*PROMPT:* Edit the rows below so that each "Screen dimensions" becomes "Screen size", keeping everything else the same.

*SOURCE RECORDS:*
☆ ☆ ☆

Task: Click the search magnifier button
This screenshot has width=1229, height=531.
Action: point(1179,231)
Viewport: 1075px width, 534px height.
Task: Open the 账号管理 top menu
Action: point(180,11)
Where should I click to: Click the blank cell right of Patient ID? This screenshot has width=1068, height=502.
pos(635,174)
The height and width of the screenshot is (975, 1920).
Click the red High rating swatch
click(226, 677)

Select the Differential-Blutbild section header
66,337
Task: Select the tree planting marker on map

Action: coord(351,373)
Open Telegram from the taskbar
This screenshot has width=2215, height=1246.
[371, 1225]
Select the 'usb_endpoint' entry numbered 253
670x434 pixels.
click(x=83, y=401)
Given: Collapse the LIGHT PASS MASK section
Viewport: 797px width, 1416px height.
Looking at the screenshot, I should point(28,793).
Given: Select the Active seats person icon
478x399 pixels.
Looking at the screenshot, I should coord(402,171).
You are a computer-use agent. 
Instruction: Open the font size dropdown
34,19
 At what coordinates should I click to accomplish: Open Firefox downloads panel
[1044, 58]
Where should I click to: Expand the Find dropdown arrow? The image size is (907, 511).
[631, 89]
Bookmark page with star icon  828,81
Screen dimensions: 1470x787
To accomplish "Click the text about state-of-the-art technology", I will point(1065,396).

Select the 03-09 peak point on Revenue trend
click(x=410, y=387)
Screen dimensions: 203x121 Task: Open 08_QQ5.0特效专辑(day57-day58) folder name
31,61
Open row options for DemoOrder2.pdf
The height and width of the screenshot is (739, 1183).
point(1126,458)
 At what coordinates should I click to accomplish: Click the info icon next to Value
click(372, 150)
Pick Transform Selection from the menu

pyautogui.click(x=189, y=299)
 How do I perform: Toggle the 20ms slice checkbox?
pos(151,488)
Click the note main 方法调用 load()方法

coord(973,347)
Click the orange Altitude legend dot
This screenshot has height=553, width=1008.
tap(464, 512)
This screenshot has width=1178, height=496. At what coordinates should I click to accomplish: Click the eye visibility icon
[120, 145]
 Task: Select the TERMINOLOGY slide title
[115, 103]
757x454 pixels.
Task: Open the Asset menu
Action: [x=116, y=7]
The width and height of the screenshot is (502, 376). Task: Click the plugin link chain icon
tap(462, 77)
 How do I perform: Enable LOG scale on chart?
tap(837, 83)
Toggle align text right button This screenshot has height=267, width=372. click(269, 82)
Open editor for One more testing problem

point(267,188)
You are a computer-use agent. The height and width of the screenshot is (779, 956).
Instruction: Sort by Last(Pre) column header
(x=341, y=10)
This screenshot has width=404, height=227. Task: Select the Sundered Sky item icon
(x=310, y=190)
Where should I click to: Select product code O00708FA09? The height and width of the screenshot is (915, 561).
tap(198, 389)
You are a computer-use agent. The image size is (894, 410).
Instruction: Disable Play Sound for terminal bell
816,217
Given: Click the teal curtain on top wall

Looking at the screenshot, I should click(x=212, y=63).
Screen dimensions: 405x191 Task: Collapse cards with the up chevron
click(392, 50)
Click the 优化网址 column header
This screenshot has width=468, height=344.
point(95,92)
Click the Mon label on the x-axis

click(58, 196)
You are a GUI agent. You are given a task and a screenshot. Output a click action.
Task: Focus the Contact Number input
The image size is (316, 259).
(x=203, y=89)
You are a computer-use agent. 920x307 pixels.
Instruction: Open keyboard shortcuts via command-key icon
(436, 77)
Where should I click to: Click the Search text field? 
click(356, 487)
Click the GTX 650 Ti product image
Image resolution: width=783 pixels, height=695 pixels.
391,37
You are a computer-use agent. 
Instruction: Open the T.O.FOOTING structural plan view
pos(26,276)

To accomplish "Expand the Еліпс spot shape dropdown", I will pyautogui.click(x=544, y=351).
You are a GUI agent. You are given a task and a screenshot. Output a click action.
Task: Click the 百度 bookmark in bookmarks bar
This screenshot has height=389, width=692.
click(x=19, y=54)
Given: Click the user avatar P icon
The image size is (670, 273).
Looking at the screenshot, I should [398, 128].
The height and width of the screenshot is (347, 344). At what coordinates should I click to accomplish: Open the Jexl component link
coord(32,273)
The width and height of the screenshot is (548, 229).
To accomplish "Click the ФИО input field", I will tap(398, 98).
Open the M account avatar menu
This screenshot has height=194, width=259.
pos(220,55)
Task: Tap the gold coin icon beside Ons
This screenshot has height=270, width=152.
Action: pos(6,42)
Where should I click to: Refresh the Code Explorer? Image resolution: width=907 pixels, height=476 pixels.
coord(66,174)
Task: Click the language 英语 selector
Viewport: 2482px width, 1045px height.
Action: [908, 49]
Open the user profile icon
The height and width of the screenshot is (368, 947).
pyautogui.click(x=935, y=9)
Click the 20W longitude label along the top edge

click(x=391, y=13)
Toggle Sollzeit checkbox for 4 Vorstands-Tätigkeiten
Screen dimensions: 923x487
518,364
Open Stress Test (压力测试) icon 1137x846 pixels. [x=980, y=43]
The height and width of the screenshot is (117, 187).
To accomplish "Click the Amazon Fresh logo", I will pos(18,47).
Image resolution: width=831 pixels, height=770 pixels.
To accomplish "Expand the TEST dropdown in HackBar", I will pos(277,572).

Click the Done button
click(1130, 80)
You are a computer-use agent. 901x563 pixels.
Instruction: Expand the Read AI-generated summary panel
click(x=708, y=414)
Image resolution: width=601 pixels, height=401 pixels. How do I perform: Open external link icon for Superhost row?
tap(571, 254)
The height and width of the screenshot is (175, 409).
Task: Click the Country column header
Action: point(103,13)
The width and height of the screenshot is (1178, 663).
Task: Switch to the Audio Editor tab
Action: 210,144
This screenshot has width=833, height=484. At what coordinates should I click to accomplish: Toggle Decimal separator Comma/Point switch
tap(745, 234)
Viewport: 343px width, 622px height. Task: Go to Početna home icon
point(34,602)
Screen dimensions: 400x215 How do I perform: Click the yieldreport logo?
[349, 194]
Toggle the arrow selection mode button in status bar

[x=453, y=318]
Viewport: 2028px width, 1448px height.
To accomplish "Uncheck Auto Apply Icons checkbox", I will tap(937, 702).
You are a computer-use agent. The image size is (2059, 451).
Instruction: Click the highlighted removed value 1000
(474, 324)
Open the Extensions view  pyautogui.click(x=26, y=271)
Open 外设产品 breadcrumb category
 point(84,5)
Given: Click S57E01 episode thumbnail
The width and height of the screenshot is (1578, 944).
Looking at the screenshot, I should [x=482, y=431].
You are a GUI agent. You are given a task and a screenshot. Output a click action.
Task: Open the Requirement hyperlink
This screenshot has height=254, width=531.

☆ ☆ ☆

*RESULT OF THE EXERCISE:*
Task: Click the search magnifier button
This screenshot has width=1229, height=531.
Action: point(1179,231)
Viewport: 1075px width, 534px height.
Task: Open the 账号管理 top menu
Action: point(180,11)
Where should I click to: Click the blank cell right of Patient ID? This screenshot has width=1068, height=502.
pos(635,174)
The height and width of the screenshot is (975, 1920).
Click the red High rating swatch
click(226, 677)

Select the Differential-Blutbild section header
66,337
Task: Select the tree planting marker on map

Action: coord(351,373)
Open Telegram from the taskbar
This screenshot has width=2215, height=1246.
[371, 1225]
Select the 'usb_endpoint' entry numbered 253
670x434 pixels.
click(x=83, y=401)
Given: Collapse the LIGHT PASS MASK section
Viewport: 797px width, 1416px height.
Looking at the screenshot, I should point(28,793).
Given: Select the Active seats person icon
478x399 pixels.
Looking at the screenshot, I should coord(402,171).
You are a computer-use agent. 
Instruction: Open the font size dropdown
34,19
 At what coordinates should I click to accomplish: Open Firefox downloads panel
[1044, 58]
Where should I click to: Expand the Find dropdown arrow? The image size is (907, 511).
[631, 89]
Bookmark page with star icon  828,81
Screen size: 1470x787
To accomplish "Click the text about state-of-the-art technology", I will point(1065,396).

Select the 03-09 peak point on Revenue trend
click(x=410, y=387)
Screen size: 203x121 Task: Open 08_QQ5.0特效专辑(day57-day58) folder name
31,61
Open row options for DemoOrder2.pdf
The height and width of the screenshot is (739, 1183).
point(1126,458)
 At what coordinates should I click to accomplish: Click the info icon next to Value
click(372, 150)
Pick Transform Selection from the menu

pyautogui.click(x=189, y=299)
 How do I perform: Toggle the 20ms slice checkbox?
pos(151,488)
Click the note main 方法调用 load()方法

coord(973,347)
Click the orange Altitude legend dot
This screenshot has height=553, width=1008.
tap(464, 512)
This screenshot has width=1178, height=496. At what coordinates should I click to accomplish: Click the eye visibility icon
[120, 145]
 Task: Select the TERMINOLOGY slide title
[115, 103]
757x454 pixels.
Task: Open the Asset menu
Action: [x=116, y=7]
The width and height of the screenshot is (502, 376). Task: Click the plugin link chain icon
tap(462, 77)
 How do I perform: Enable LOG scale on chart?
tap(837, 83)
Toggle align text right button This screenshot has height=267, width=372. click(269, 82)
Open editor for One more testing problem

point(267,188)
You are a computer-use agent. The height and width of the screenshot is (779, 956).
Instruction: Sort by Last(Pre) column header
(x=341, y=10)
This screenshot has width=404, height=227. Task: Select the Sundered Sky item icon
(x=310, y=190)
Where should I click to: Select product code O00708FA09? The height and width of the screenshot is (915, 561).
tap(198, 389)
You are a computer-use agent. The image size is (894, 410).
Instruction: Disable Play Sound for terminal bell
816,217
Given: Click the teal curtain on top wall

Looking at the screenshot, I should click(x=212, y=63).
Screen size: 405x191 Task: Collapse cards with the up chevron
click(392, 50)
Click the 优化网址 column header
This screenshot has width=468, height=344.
point(95,92)
Click the Mon label on the x-axis

click(58, 196)
You are a GUI agent. You are given a task and a screenshot. Output a click action.
Task: Focus the Contact Number input
The image size is (316, 259).
(x=203, y=89)
You are a computer-use agent. 920x307 pixels.
Instruction: Open keyboard shortcuts via command-key icon
(436, 77)
Where should I click to: Click the Search text field? 
click(356, 487)
Click the GTX 650 Ti product image
Image resolution: width=783 pixels, height=695 pixels.
391,37
You are a computer-use agent. 
Instruction: Open the T.O.FOOTING structural plan view
pos(26,276)

To accomplish "Expand the Еліпс spot shape dropdown", I will pyautogui.click(x=544, y=351).
You are a GUI agent. You are given a task and a screenshot. Output a click action.
Task: Click the 百度 bookmark in bookmarks bar
This screenshot has height=389, width=692.
click(x=19, y=54)
Given: Click the user avatar P icon
The image size is (670, 273).
Looking at the screenshot, I should [398, 128].
The height and width of the screenshot is (347, 344). At what coordinates should I click to accomplish: Open the Jexl component link
coord(32,273)
The width and height of the screenshot is (548, 229).
To accomplish "Click the ФИО input field", I will tap(398, 98).
Open the M account avatar menu
This screenshot has height=194, width=259.
pos(220,55)
Task: Tap the gold coin icon beside Ons
This screenshot has height=270, width=152.
Action: pos(6,42)
Where should I click to: Refresh the Code Explorer? Image resolution: width=907 pixels, height=476 pixels.
coord(66,174)
Task: Click the language 英语 selector
Viewport: 2482px width, 1045px height.
Action: [908, 49]
Open the user profile icon
The height and width of the screenshot is (368, 947).
pyautogui.click(x=935, y=9)
Click the 20W longitude label along the top edge

click(x=391, y=13)
Toggle Sollzeit checkbox for 4 Vorstands-Tätigkeiten
Screen size: 923x487
518,364
Open Stress Test (压力测试) icon 1137x846 pixels. [x=980, y=43]
The height and width of the screenshot is (117, 187).
To accomplish "Click the Amazon Fresh logo", I will pos(18,47).
Image resolution: width=831 pixels, height=770 pixels.
To accomplish "Expand the TEST dropdown in HackBar", I will pos(277,572).

Click the Done button
click(1130, 80)
You are a computer-use agent. 901x563 pixels.
Instruction: Expand the Read AI-generated summary panel
click(x=708, y=414)
Image resolution: width=601 pixels, height=401 pixels. How do I perform: Open external link icon for Superhost row?
tap(571, 254)
The height and width of the screenshot is (175, 409).
Task: Click the Country column header
Action: point(103,13)
The width and height of the screenshot is (1178, 663).
Task: Switch to the Audio Editor tab
Action: 210,144
This screenshot has width=833, height=484. At what coordinates should I click to accomplish: Toggle Decimal separator Comma/Point switch
tap(745, 234)
Viewport: 343px width, 622px height. Task: Go to Početna home icon
point(34,602)
Screen size: 400x215 How do I perform: Click the yieldreport logo?
[349, 194]
Toggle the arrow selection mode button in status bar

[x=453, y=318]
Viewport: 2028px width, 1448px height.
To accomplish "Uncheck Auto Apply Icons checkbox", I will tap(937, 702).
You are a computer-use agent. The image size is (2059, 451).
Instruction: Click the highlighted removed value 1000
(474, 324)
Open the Extensions view  pyautogui.click(x=26, y=271)
Open 外设产品 breadcrumb category
 point(84,5)
Given: Click S57E01 episode thumbnail
The width and height of the screenshot is (1578, 944).
Looking at the screenshot, I should [x=482, y=431].
You are a GUI agent. You are given a task and a screenshot. Output a click action.
Task: Open the Requirement hyperlink
This screenshot has height=254, width=531.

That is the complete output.